Dataset entries:
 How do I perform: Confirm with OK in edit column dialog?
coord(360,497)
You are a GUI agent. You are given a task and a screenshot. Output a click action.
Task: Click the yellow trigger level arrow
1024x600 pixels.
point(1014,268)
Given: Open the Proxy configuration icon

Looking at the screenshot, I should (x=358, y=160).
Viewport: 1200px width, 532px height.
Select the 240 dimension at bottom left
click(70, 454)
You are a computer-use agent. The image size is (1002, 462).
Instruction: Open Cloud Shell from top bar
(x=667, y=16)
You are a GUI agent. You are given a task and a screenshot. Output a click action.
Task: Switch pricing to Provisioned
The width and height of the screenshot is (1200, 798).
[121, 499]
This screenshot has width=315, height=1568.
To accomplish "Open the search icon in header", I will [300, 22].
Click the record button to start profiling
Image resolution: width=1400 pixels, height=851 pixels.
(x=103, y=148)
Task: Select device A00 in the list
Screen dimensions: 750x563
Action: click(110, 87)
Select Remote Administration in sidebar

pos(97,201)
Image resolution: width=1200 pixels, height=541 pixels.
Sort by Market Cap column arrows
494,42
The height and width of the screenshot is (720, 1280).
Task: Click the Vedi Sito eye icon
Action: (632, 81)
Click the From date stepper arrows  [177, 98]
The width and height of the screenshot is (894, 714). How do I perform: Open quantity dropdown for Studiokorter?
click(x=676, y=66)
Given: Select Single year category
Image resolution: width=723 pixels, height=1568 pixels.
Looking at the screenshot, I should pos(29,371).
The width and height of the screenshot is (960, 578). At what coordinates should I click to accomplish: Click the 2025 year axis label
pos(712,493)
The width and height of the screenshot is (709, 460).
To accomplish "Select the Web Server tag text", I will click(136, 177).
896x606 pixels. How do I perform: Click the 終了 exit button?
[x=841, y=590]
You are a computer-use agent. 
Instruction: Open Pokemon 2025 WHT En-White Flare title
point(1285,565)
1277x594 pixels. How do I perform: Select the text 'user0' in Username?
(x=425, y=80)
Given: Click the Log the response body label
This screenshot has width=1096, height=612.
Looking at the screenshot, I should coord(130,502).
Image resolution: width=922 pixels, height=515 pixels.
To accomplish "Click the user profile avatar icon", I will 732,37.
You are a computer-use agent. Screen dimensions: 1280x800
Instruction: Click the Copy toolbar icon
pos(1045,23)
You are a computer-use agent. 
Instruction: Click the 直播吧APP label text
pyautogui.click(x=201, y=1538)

Instructions for the task — Where a line of the data above includes "computer", copy that line.

Answer below —
You are a computer-use agent. The image size is (1002, 462).
You are a computer-use agent. 
You are a computer-use agent. Screen dimensions: 1280x800
You are a computer-use agent. 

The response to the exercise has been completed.